Just because you do, it will not mean that the world around you will ignore the caste system too. All your life, you will come across those who will either put you on a pedestal, or try to bring your spirits down because of your service, or your posting, or your cadre, or some other irrelevant tripe linked irrevocably to these marks you scored in UPSC all those decades ago.

Existential crisis could be a common occupational hazard

Existential crisis is likely to be a constant occupational hazard.

Develop a thick skin. Tune these voices out. Cherish your old friendships, stay in touch with the world you are coming from. Your roots will keep you sane.

#4 You cannot change the world single-handedly. But always be on the prowl for the small differences you can make.

It is easy to get frustrated if you seek to cure cancer on Day 1. Here is a reality check for the fellow romantics. This is just another job. Many out there are contributing more to the task of nation building than you are. And there are many problems here that you can do absolutely nothing about.

My advice – focus on what you can do. No task is too little. The beauty of being here is that small steps for a babu can often mean big leaps for the system. For instance, I am crazy about technology and paperlessness. I may not have cured cancer yet, but the few trees I have managed to save so far give me a decent night’s sleep.

Celebrate Small Victories

Celebrate small victories

This also makes it extremely important to have interests beyond this job.
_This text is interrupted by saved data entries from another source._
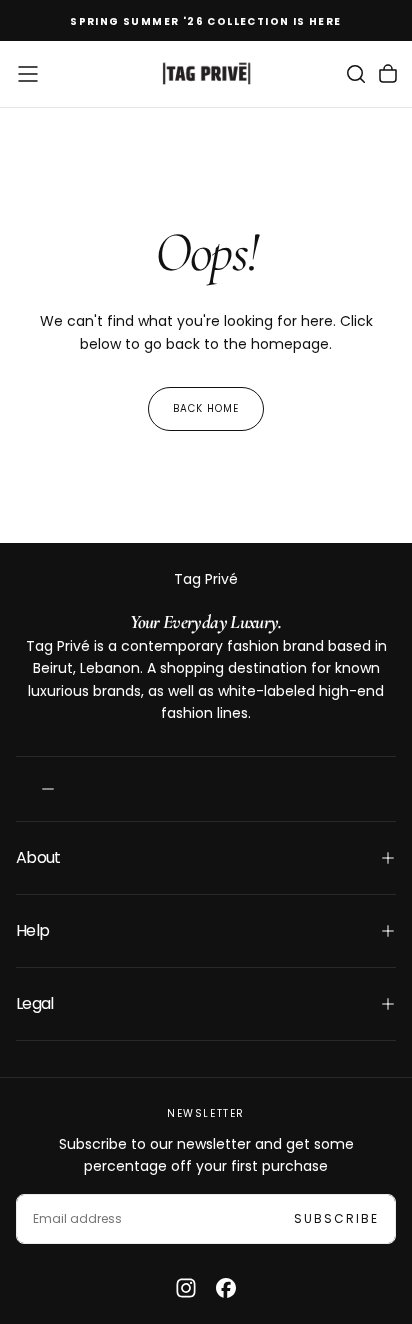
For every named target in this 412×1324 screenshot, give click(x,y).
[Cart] (388, 74)
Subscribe (336, 1218)
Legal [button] (35, 1003)
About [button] (38, 857)
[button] (28, 74)
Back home (206, 408)
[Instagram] (186, 1288)
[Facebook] (226, 1288)
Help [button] (32, 930)
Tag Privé (206, 579)
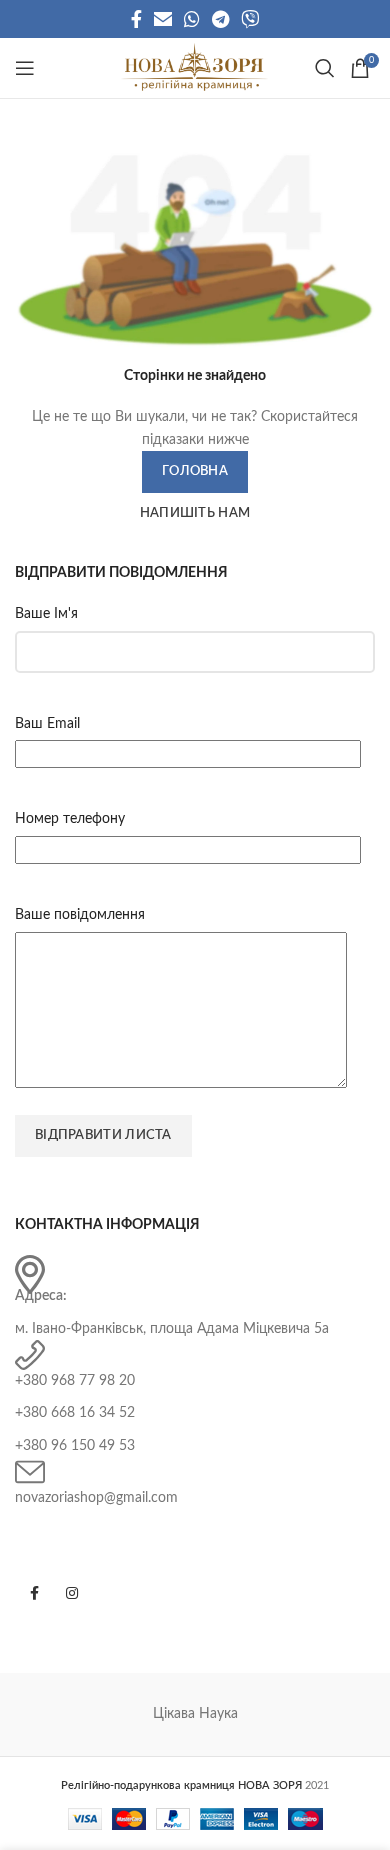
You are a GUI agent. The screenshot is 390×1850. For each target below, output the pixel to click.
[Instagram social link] (72, 1593)
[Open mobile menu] (25, 68)
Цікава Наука (195, 1714)
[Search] (322, 68)
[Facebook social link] (136, 19)
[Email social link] (163, 19)
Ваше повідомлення (80, 915)
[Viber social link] (250, 19)
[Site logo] (194, 68)
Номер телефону (70, 819)
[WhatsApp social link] (192, 19)
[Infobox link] (195, 1297)
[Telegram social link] (220, 19)
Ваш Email (47, 724)
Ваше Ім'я (46, 614)
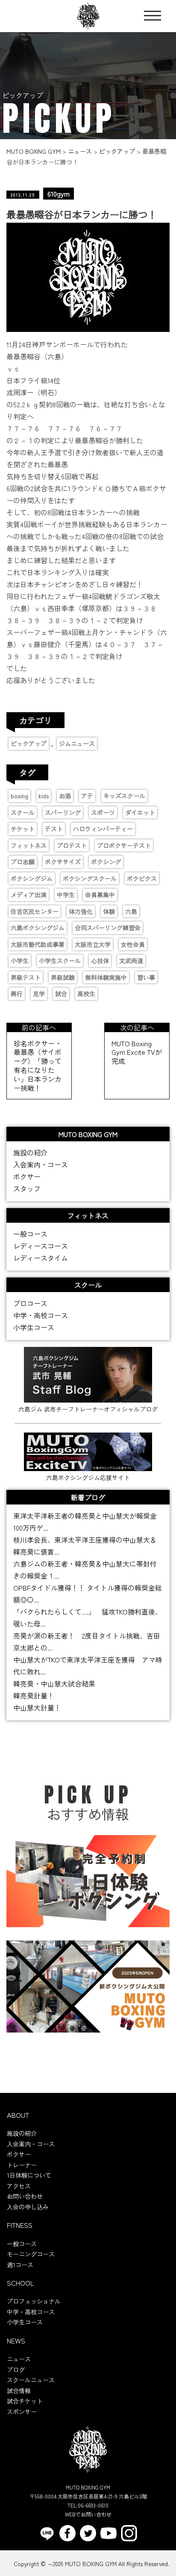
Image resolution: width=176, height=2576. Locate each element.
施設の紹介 (30, 1152)
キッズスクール (124, 795)
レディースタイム (40, 1258)
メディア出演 (29, 894)
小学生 (20, 960)
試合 (61, 993)
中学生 (66, 894)
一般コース (30, 1234)
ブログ (16, 2369)
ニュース (19, 2359)
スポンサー (22, 2411)
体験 (109, 911)
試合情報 (19, 2390)
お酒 (65, 795)
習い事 (146, 977)
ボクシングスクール (90, 878)
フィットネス (29, 845)
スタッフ (27, 1188)
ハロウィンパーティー (103, 828)
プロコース (30, 1303)
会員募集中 (100, 894)
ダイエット (140, 812)
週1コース (20, 2264)
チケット (23, 828)
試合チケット (25, 2401)
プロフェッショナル (34, 2301)
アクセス (19, 2186)
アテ (87, 795)
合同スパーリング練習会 (108, 927)
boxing (19, 795)
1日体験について (29, 2175)
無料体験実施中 (106, 977)
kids (43, 795)
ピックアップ (29, 743)
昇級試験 (63, 977)
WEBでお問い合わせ (88, 2514)
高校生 (86, 993)
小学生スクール (60, 960)
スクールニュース (31, 2380)
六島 (131, 911)
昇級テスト (26, 977)
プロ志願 (23, 861)
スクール (23, 812)
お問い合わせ (25, 2196)
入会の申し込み (28, 2207)
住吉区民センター (35, 911)
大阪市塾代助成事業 (38, 944)
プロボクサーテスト (124, 845)
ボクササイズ (63, 861)
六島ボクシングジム (38, 927)
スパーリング (63, 812)
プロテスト (72, 845)
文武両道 (131, 960)
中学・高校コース (40, 1315)
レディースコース (40, 1246)
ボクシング (106, 861)
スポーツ (103, 812)
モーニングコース (31, 2254)
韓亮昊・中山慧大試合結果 (54, 1683)
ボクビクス (142, 878)
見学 (39, 993)
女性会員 (133, 944)
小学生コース (33, 1327)
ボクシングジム (32, 878)
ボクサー (27, 1176)
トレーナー (22, 2165)
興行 (17, 993)
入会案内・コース (40, 1164)
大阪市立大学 (93, 944)
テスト (54, 828)
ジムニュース (77, 743)
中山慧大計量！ (37, 1707)
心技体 (100, 960)
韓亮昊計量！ (33, 1695)
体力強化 (81, 911)
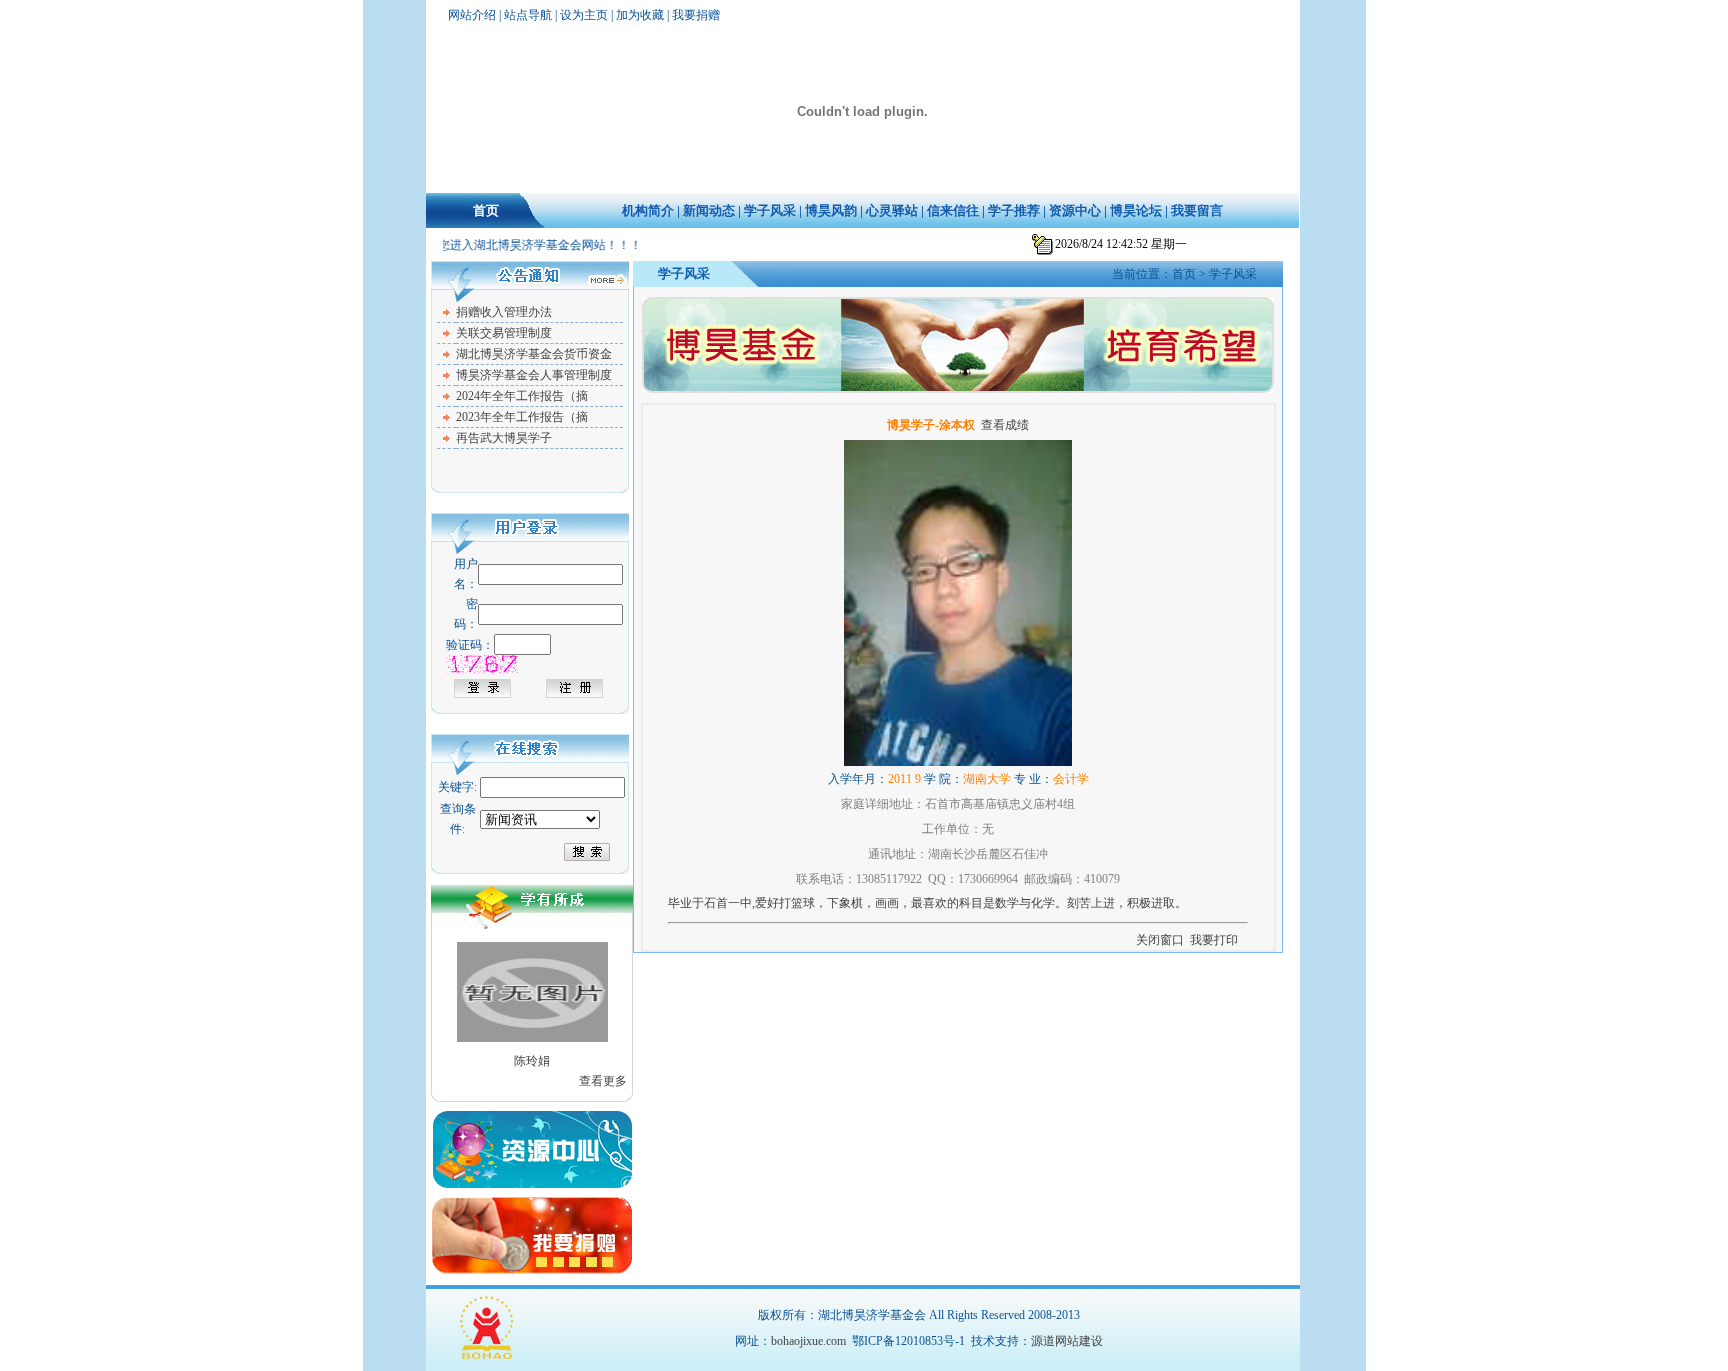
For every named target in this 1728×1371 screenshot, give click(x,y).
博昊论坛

After office hours, I shell out bullet-pointed satire and advice no one asked me for. And I suggest you find something crazy to do too. This is going to be a long journey and you’ll need something to keep the seasickness at bay.

#5 This is just another job. You are not God. Stay humble.

At the very least, be nice to the little people

At the very least, be nice to the little people.

Among the many things we inherited from the British is the maibaap culture. When everyone around you treats you like a demi-God, staying grounded becomes a challenge. Never forget that you are here to serve the public and not the other way round.

I once met a senior officer who took this spirit to the next level. The nameplate outside her office read “Smt XYZ, Public Servant” instead of a heavyweight designation most bureaucrats derive such smug satisfaction from. She said the gesture earned her flak from her colleagues for “denigrating the stature” of her office.

And that is the sort of appreciation you can expect for your humility too.

Oh, I almost forgot. Congratulations on your grand success.